Joe Biden accuses Trump and Musk of taking ‘hatchet’ to social security | Joe Biden

by oqtey
Joe Biden accuses Trump and Musk of taking ‘hatchet’ to social security | Joe Biden

Joe Biden on Tuesday accused Donald Trump and his billionaire lieutenant, Elon Musk, of taking a “hatchet” to the social security administration as part of their warp-speed effort to tear down the federal government.

In his first public remarks since leaving office, the former president avoided any mention of Trump – his predecessor and successor – by name but assailed the administration for threatening social security, which he called a “sacred promise” that more than 70 million Americans rely on each month.

“In fewer than 100 days, this new administration has done so much damage and so much destruction,” Biden said, addressing the national conference of Advocates, Counselors and Representatives for the Disabled in Chicago. “It’s kind of breathtaking that it could happen that soon.”

Though it is unusual for a former president to return to the national stage so soon after exiting, Biden, 82, said he felt the issue was a matter of grave importance to millions of retirees and disabled Americans fearful that the check they rely on each month might not arrive on time – or at all.

On Tuesday, Democrats across the country held a day of action to “sound the alarm” over the Trump administration’s plans to downsize the social security administration, House minority leader Hakeem Jeffries said earlier on Tuesday. Biden referenced the sweeping cuts to the agency’s workforce and its services in his remarks.

“In the 90 years since Franklin Roosevelt created the social security system, people have always gotten their social security checks,” Biden said. “They’ve gotten them during wartime, during recessions, during a pandemic. No matter what, they got them. But now for the first time ever, that might change. It’d be a calamity for millions of families.”

Asked about his remarks earlier on Tuesday, the White House press secretary Karoline Leavitt mocked Biden’s age. “I’m shocked that he is speaking at nighttime.
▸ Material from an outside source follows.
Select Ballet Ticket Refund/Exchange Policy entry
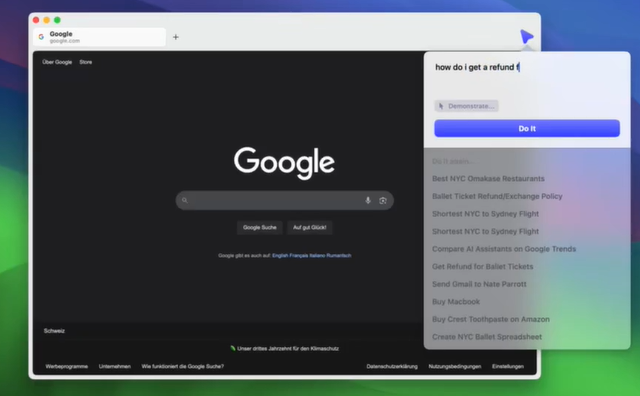The image size is (640, 396). pyautogui.click(x=497, y=196)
I thought his bedtime was much earlier than his speech tonight.” Trump is 78.

Biden also joked about his age, tweaking Trump for falsely claiming that millions of people born over a century ago are still receiving social security benefits. “I want to meet them because I’d like to figure out how they live that long,” he said, drawing laughs from the audience. “I’m looking for longevity.” Though Trump and Musk have both pointed to the inclusion of people in the database with no recorded death date, the glitch is well known and almost none of the people listed are recorded as receiving payments.
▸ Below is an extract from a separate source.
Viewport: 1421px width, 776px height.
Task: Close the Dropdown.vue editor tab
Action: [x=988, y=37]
Trump has pledged that his administration would not touch social security and congressional Republicans have accused Democrats of spreading lies about their support for the popular program.

In a series of tweets on X, owned by Musk, the social security agency rebutted many of the points made in Biden’s speech, writing that the president has “repeatedly promised to protect social security and ensure higher-take home pay for seniors by ending taxation on social security benefits”.
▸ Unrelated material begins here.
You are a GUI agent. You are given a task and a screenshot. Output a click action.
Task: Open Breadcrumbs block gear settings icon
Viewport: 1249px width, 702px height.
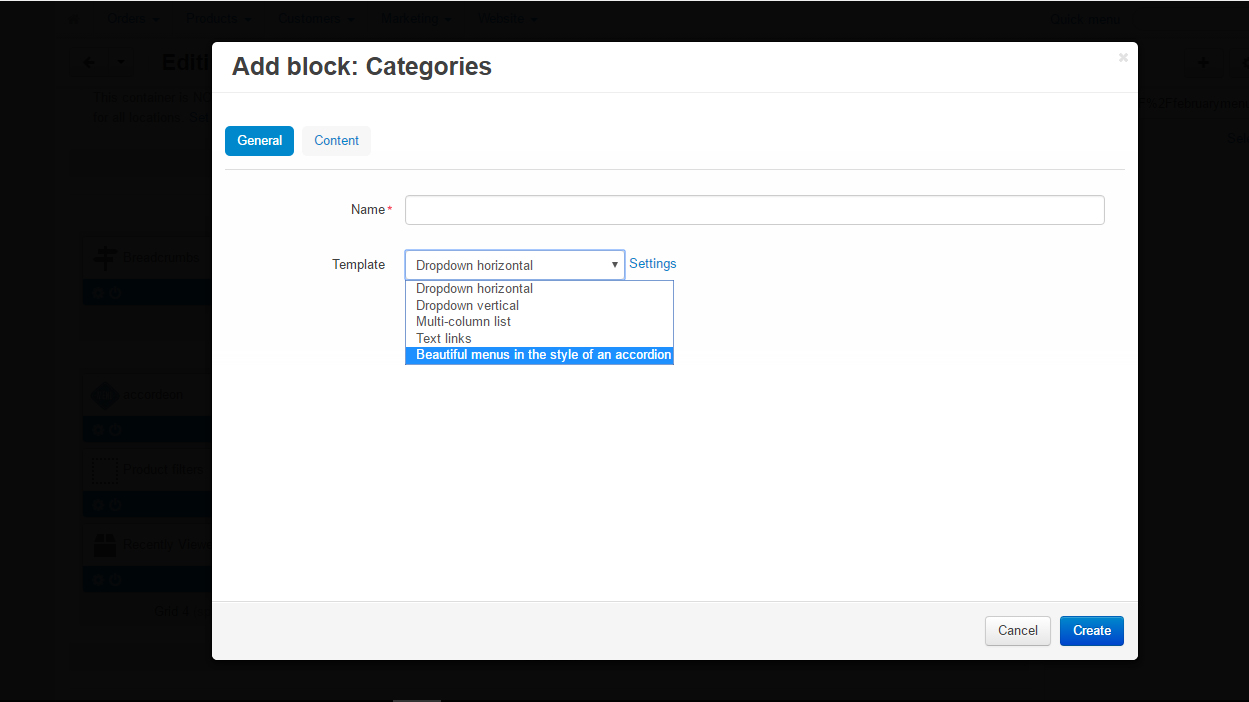tap(98, 294)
Yet the Trump administration’s assault on the agency has left it in turmoil. Under the Trump administration, the agency has announced plans for deep staff reductions and dozens of offices closures, while policy changes have already begun to impact the program’s operations, leaving many beneficiaries fearful.

Biden talked about the “profound” psychological impact on beneficiaries who rely on the social security checks. “How do you sleep at night?” he said.

He also criticized Musk for calling the program a “Ponzi scheme” and comments made by Trump’s commerce secretary, Howard Lutnick, also a billionaire, who said his 94-year-old mother-in-law wouldn’t complain if she didn’t receive her social security check one month. “A fraudster always makes the loudest noise, screaming, yelling and complaining,” he said on the business and tech podcast All-In last month.

“She’s probably a lovely woman,” Biden said of Lutnick’s mother-in-law, but agreed that she would probably not miss the payment. “No kidding, her son-in-law is a billionaire. What about the 94-year-old mother living all by herself?”

On Tuesday, Trump signed a presidential memo titled Preventing Illegal Aliens from Obtaining Social Security Act Benefits – a benefit undocumented people are already ineligible for under US law. The directive orders an expansion of the social security administration’s full-time fraud prosecutor program and directs officials to scrutinize earnings reports for “persons age 100 or older”. It also establishes a similar prosecution program for Medicare and Medicaid.

During Biden’s speech on Tuesday, he briefly reflected on the current state of affairs, urging Americans to uphold “fundamental American values”.

“Nobody’s king,” he said, before lamenting how divided the nation had become. Healing the “soul of America” was a campaign theme that elevated Biden to office in the depths of the pandemic in 2020, but the divisions seemed only to deepen over the next four years. In an apparent aside, he said there was roughly “30%” of the country that “has no heart” – a remark Trump supporters immediately interpreted an insult.

“It’s what we see in America,” he continued. “It’s what we believe in – fairness. And that’s the America we can never forget or walk away from.”